§ EXERCISE GOAL
Could you print the full listing below, keeping each line identical?

§ LISTED RECORDS
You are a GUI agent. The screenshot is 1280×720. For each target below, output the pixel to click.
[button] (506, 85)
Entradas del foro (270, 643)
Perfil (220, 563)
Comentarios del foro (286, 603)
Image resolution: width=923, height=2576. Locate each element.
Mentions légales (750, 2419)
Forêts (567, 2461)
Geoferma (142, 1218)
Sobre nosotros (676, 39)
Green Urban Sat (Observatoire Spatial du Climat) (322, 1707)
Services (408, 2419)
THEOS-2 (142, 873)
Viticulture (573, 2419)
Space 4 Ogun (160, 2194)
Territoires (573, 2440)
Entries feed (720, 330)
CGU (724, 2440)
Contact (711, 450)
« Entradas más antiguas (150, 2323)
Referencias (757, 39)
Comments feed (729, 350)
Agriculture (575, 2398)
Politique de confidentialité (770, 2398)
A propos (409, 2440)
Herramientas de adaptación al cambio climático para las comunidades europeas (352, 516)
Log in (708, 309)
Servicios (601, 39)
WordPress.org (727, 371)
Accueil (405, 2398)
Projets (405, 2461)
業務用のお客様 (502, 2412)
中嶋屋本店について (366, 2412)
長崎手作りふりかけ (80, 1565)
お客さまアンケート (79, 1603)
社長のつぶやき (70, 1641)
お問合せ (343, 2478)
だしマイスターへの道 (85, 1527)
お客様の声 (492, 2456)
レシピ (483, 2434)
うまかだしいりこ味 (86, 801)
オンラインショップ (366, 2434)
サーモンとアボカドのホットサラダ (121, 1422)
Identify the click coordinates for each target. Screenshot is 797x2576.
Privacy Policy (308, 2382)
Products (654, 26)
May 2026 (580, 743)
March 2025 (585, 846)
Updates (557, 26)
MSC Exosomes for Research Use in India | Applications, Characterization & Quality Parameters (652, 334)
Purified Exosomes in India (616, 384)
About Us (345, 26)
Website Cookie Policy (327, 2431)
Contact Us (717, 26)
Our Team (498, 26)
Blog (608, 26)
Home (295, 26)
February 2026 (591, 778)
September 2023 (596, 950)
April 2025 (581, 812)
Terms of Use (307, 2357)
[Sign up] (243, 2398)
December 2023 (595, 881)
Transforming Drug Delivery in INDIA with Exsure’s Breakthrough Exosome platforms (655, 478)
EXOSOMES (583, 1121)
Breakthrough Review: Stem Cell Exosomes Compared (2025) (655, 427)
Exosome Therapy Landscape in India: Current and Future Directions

§ TASK SOLUTION
You are a GUI agent. The screenshot is 1280×720. For each target below, output the pixel to click.
[button] (506, 85)
Entradas del foro (270, 643)
Perfil (220, 563)
Comentarios del foro (286, 603)
Image resolution: width=923, height=2576. Locate each element.
Mentions légales (750, 2419)
Forêts (567, 2461)
Geoferma (142, 1218)
Sobre nosotros (676, 39)
Green Urban Sat (Observatoire Spatial du Climat) (322, 1707)
Services (408, 2419)
THEOS-2 (142, 873)
Viticulture (573, 2419)
Space 4 Ogun (160, 2194)
Territoires (573, 2440)
Entries feed (720, 330)
CGU (724, 2440)
Contact (711, 450)
« Entradas más antiguas (150, 2323)
Referencias (757, 39)
Comments feed (729, 350)
Agriculture (575, 2398)
Politique de confidentialité (770, 2398)
A propos (409, 2440)
Herramientas de adaptación al cambio climático para las comunidades europeas (352, 516)
Log in (708, 309)
Servicios (601, 39)
WordPress.org (727, 371)
Accueil (405, 2398)
Projets (405, 2461)
業務用のお客様 (502, 2412)
中嶋屋本店について (366, 2412)
長崎手作りふりかけ (80, 1565)
お客さまアンケート (79, 1603)
社長のつぶやき (70, 1641)
お問合せ (343, 2478)
だしマイスターへの道 (85, 1527)
お客様の声 (492, 2456)
レシピ (483, 2434)
うまかだしいりこ味 (86, 801)
オンラインショップ (366, 2434)
サーモンとアボカドのホットサラダ (121, 1422)
Identify the click coordinates for each target. Screenshot is 797x2576.
Privacy Policy (308, 2382)
Products (654, 26)
May 2026 (580, 743)
March 2025 (585, 846)
Updates (557, 26)
MSC Exosomes for Research Use in India | Applications, Characterization & Quality Parameters (652, 334)
Purified Exosomes in India (616, 384)
About Us (345, 26)
Website Cookie Policy (327, 2431)
Contact Us (717, 26)
Our Team (498, 26)
Blog (608, 26)
Home (295, 26)
February 2026 (591, 778)
September 2023 (596, 950)
April 2025 (581, 812)
Terms of Use (307, 2357)
[Sign up] (243, 2398)
December 2023 (595, 881)
Transforming Drug Delivery in INDIA with Exsure’s Breakthrough Exosome platforms (655, 478)
EXOSOMES (583, 1121)
Breakthrough Review: Stem Cell Exosomes Compared (2025) (655, 427)
Exosome Therapy Landscape in India: Current and Future Directions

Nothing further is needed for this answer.